Hollande confirme l’arrivée de la LGV

Le 10 janvier dernier, alors qu’il était en déplacement en Gironde dans le cadre des investissements d’avenir, François Hollande a confirmé la réalisation de la LGV entre Bordeaux et Toulouse. Dans la région, la grande majorité des élus se réjouit de cette déclaration à l’exception des Verts qui campent sur leur position.

 

« Je sais qu’il y a quelques endroits où c’est toujours difficile mais ça passera parce que ça doit passer, parce que c’est l’avenir » a affirmé le chef de l’Etat. Pour le président de la région, Martin Malvy, l’itinéraire Paris-Bordeaux-Toulouse permettra « le désenclavement du grand Sud-Ouest que nous défendons depuis maintenant dix ans. C’est aussi la raison pour laquelle nous cofinançons les travaux entre Tours et Bordeaux ». La ligne relierait Paris à Toulouse en 3h, contre 5h20 aujourd’hui, et devrait voir le jour d’ici 2020.

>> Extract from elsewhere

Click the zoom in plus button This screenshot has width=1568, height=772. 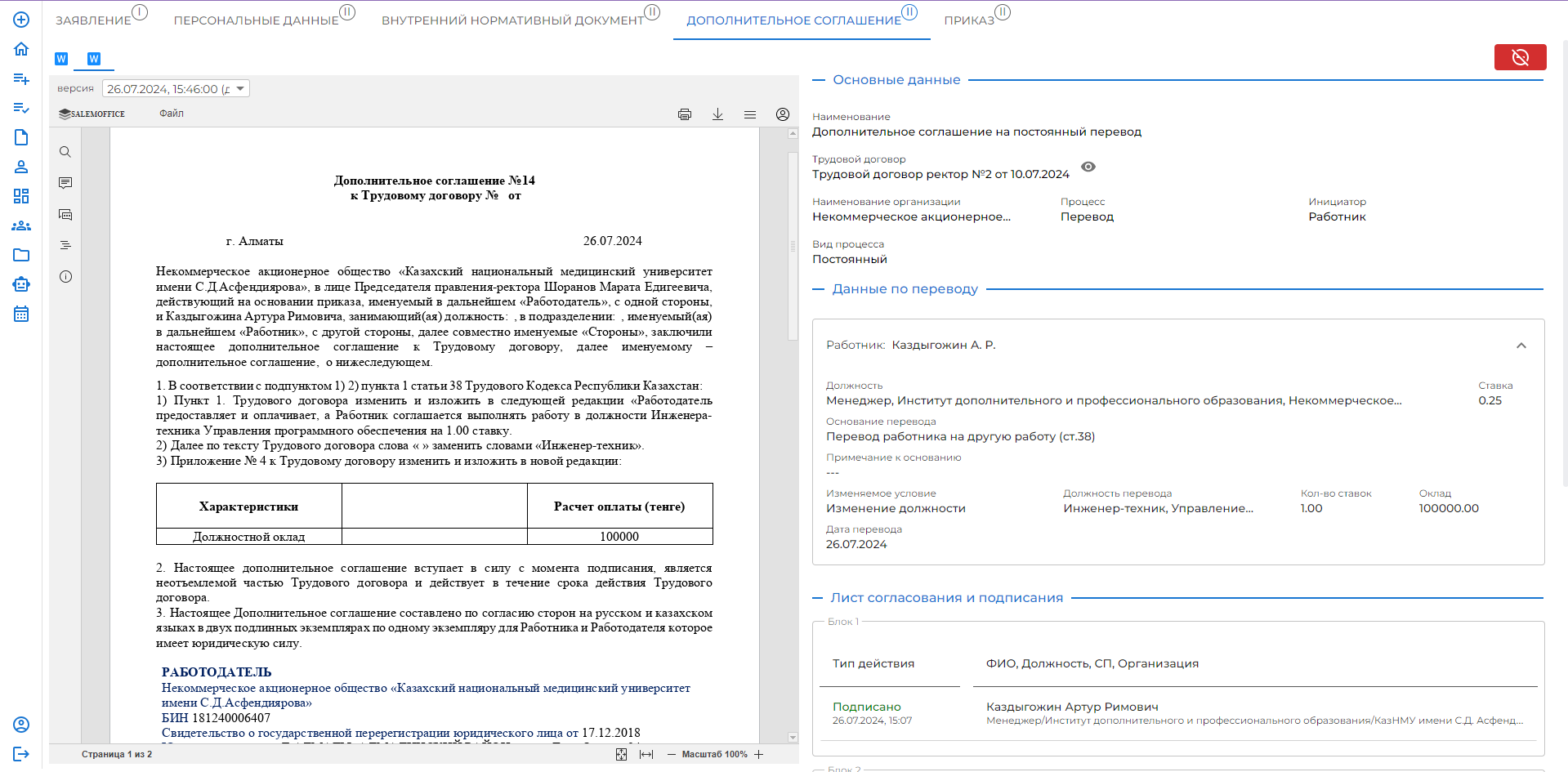(x=759, y=754)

Ceci étant dit, la commission parlementaire chargée de faire le « tri » parmi les grands projets de liaisons ferroviaires routières et fluviales issus du Grenelle de l’environnement sous la présidence Sarkozy, doit rendre ses recommandations au printemps. « J’attends à présent avec confiance et sérénité que la commission (…), confirme la réalisation de la LGV Tours-Bordeaux-Toulouse et son calendrier » a réagi le maire de Toulouse, Pierre Cohen, en précisant que cette ligne à grande vitesse était « l’un des projets ferroviaires les plus rentables au plan économique. »

Réaction plus contrastée de la part du président de l’UMP 31, Jean-Luc Moudenc, qui estime « cette nouvelle rassurante » bien que ce ne soit qu’une « simple déclaration d’intention ». En outre il soulève que « rien n’a été confirmé concernant la suite du trajet vers Narbonne, le Golfe du Lion et l’Espagne. C’est inquiétant et cela laisse présager l’abandon de ce tronçon ».

Les Verts restent à contre-courant

« Quand j’ai entendu la déclaration de François Hollande, j’ai été très dubitatif  » déclare François Simon, vice-président de la région (Europe Ecologie – Les Verts). Sceptiques depuis le début sur le projet, les Verts continuent à défendre leur proposition, à savoir la rénovation du réseau ferroviaire existant. « Cela coûterait deux milliards d’euros au lieu de huit milliards pour le tronçon Bordeaux Toulouse et les travaux seraient terminés d’ici 2016 ou 2017, donc plus rapidement que le projet LGV dont on n’arrête pas de reculer la date » précise François Simon. En adoptant cette solution, la distance Toulouse/Paris serait effectuée en 4h15, contre les 3h annoncée pour la LGV. « Mais c’est 3h si le train ne s’arrête pas, je ne vois pas comment on peut rentabiliser la ligne s’il n’y a pas d’arrêts » remarque l’écologiste. Au final, il n’y aurait que « quelques minutes de différence » entre les deux projets, pour « six milliards d’économie qui pourraient être employés aux tronçons vers Narbonne et vers l’Espagne » poursuit-il. Sur la forme, le vice-président ne cache pas non plus ses réticences : « La déclaration du Président est pour le moins floue, et surtout opportune à Bordeaux. Et puis pourquoi annoncer ça, alors que la commission n’a pas rendu ses conclusions ? En démocratie, quand on met en place une commission, on attend ses recommandations ». Voilà qui et dit. Il est vrai qu’il est difficile de savoir quelle valeur accorder à la déclaration présidentielle. « Ca doit passer parce que c’est l’avenir »… Un avenir encore incertain pour la LGV.